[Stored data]
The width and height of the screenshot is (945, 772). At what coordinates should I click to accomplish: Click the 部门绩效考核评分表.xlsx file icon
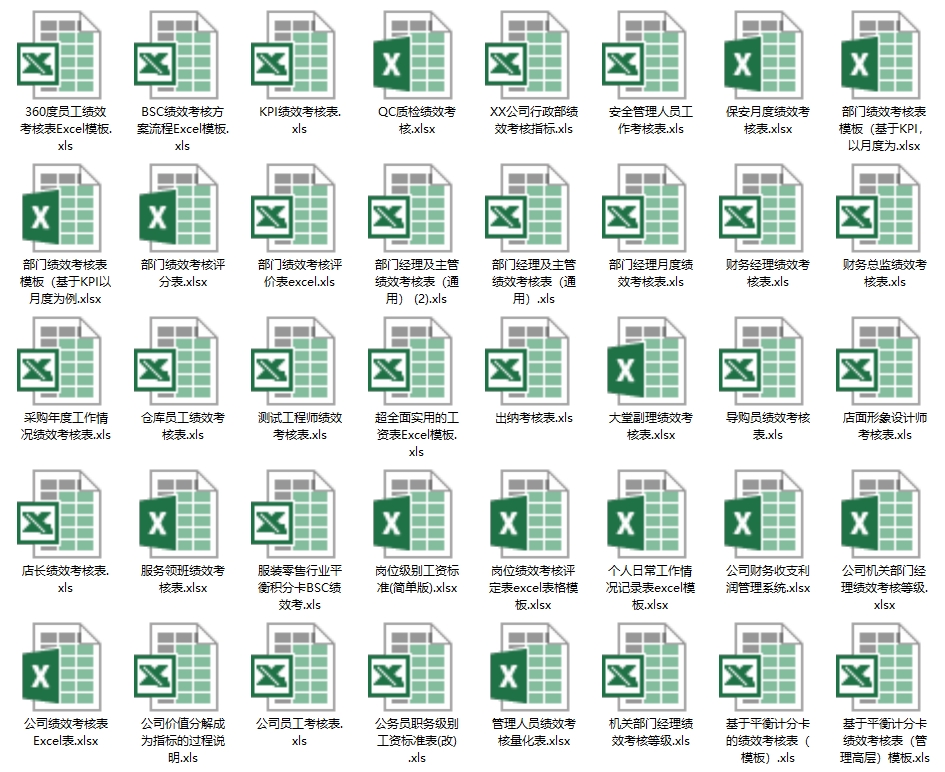[176, 207]
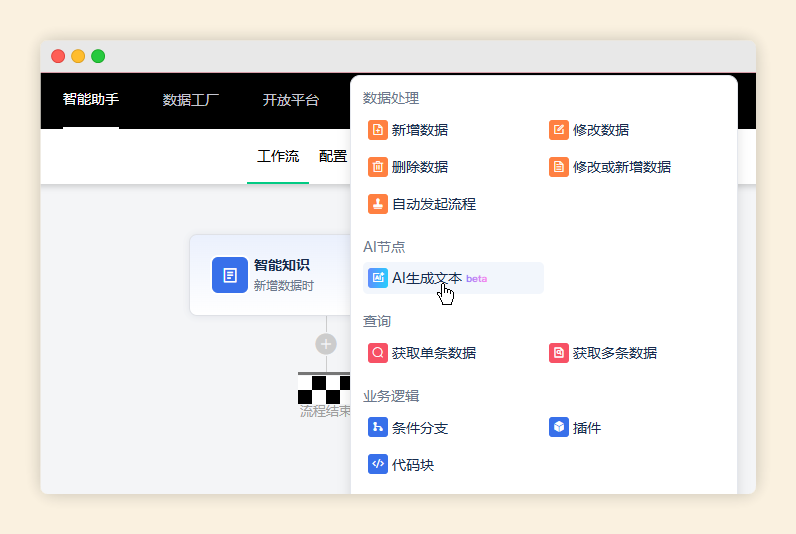Click the 新增数据 orange icon
The image size is (796, 534).
coord(377,130)
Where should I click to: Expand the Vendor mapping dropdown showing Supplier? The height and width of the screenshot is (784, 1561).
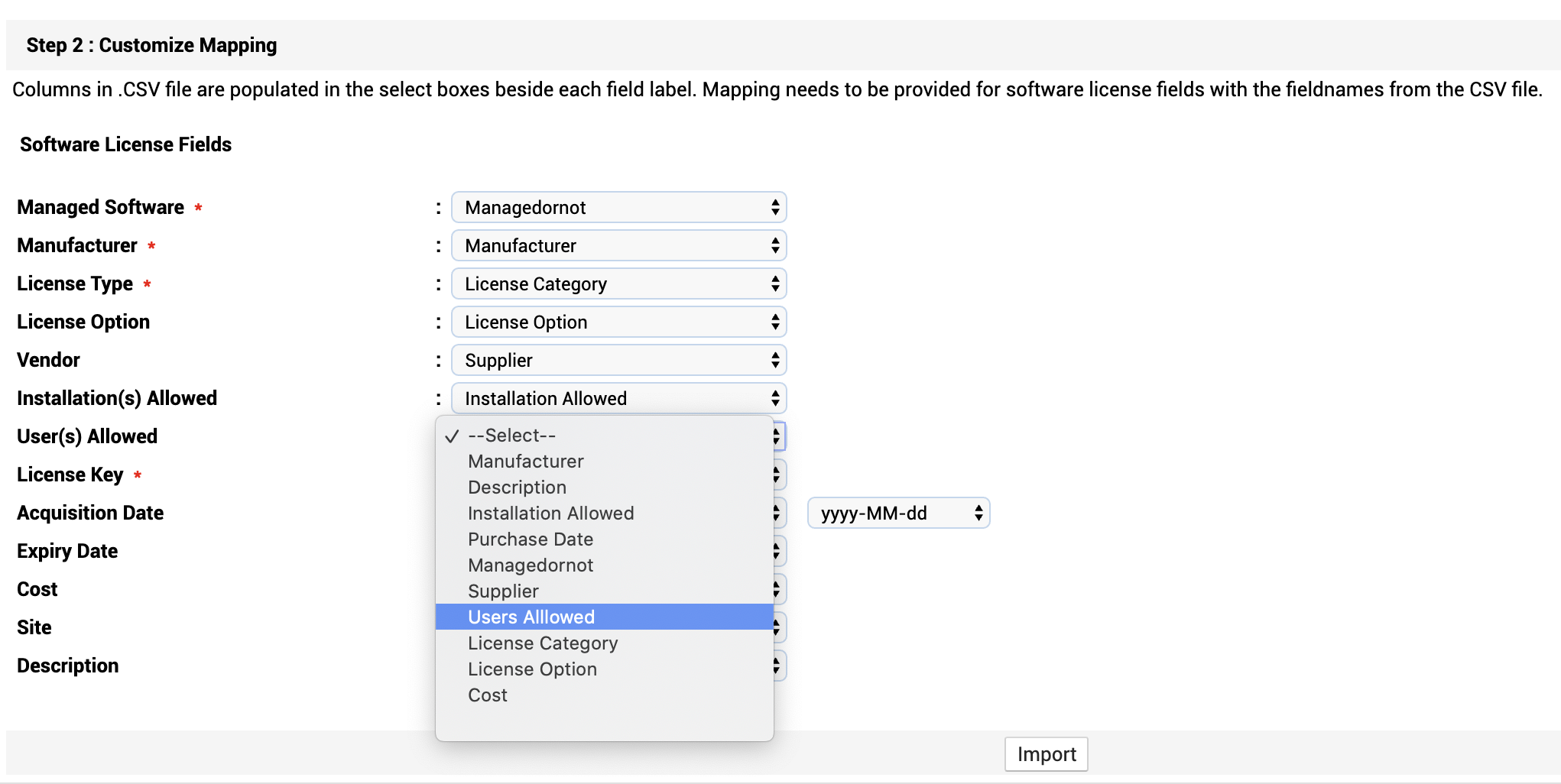click(618, 361)
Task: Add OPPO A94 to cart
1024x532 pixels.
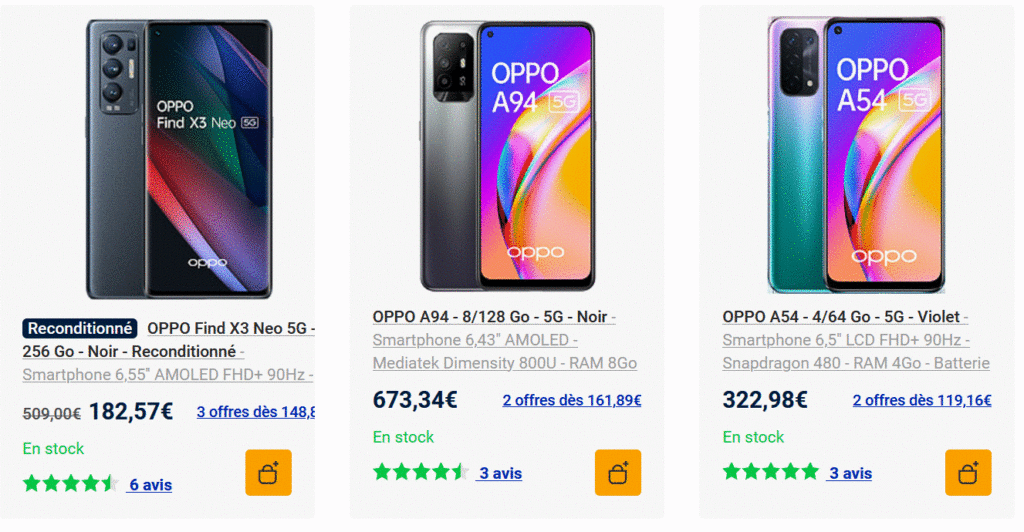Action: click(618, 472)
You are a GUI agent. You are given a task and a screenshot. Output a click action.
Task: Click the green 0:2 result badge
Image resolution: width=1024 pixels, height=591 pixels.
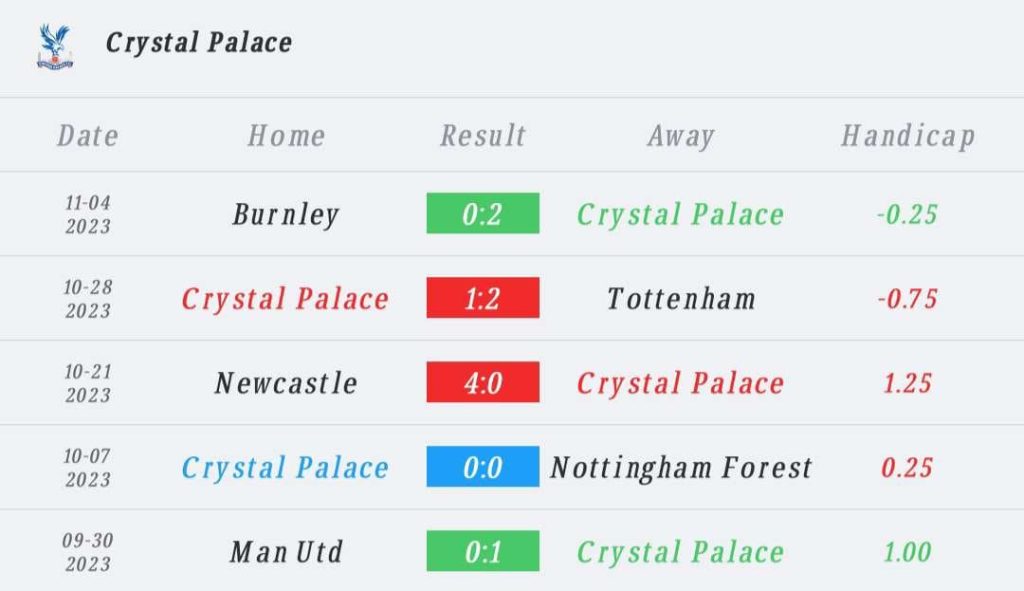(x=483, y=213)
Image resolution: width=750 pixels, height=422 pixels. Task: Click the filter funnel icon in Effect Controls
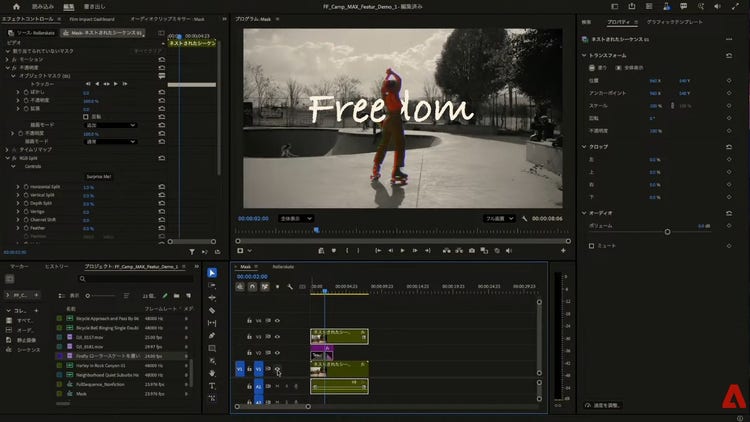193,252
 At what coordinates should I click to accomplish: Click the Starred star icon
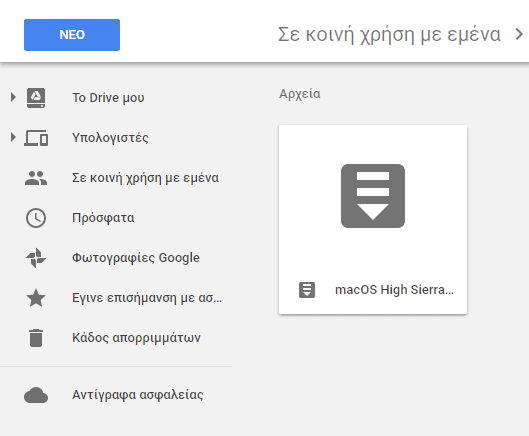click(x=36, y=298)
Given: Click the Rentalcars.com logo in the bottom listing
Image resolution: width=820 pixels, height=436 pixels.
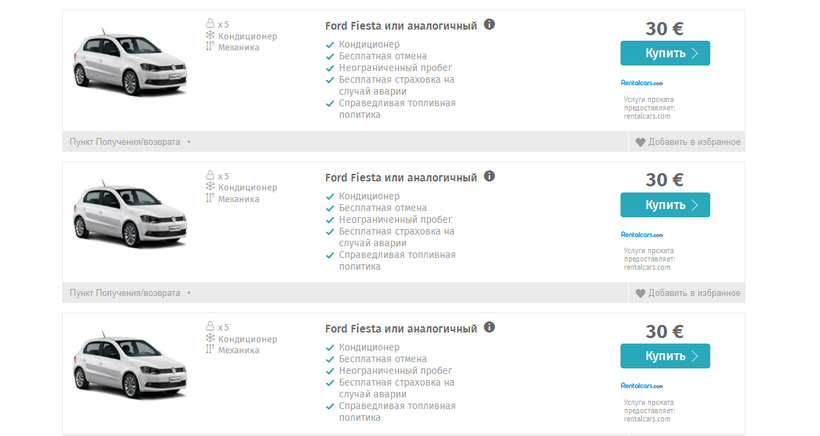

__Directions for this task__:
Would you print all of the entries exactly, omitting any image?

__Your response__:
The width and height of the screenshot is (945, 772). At what coordinates should I click to accomplish: Click the 部门绩效考核评分表.xlsx file icon
[176, 207]
Click the 新增数据 orange icon
The image size is (796, 534).
coord(377,130)
Where should I click to: Expand the Vendor mapping dropdown showing Supplier? The height and width of the screenshot is (784, 1561).
click(618, 361)
Task: Add OPPO A94 to cart
1024x532 pixels.
Action: click(618, 472)
You are a GUI agent. You are given a task and a screenshot. Output a click action.
Task: Click the green 0:2 result badge
Image resolution: width=1024 pixels, height=591 pixels.
(x=483, y=213)
Image resolution: width=750 pixels, height=422 pixels. Task: Click the filter funnel icon in Effect Controls
193,252
 At what coordinates should I click to accomplish: Click the Starred star icon
click(x=36, y=298)
Given: Click the Rentalcars.com logo in the bottom listing
Image resolution: width=820 pixels, height=436 pixels.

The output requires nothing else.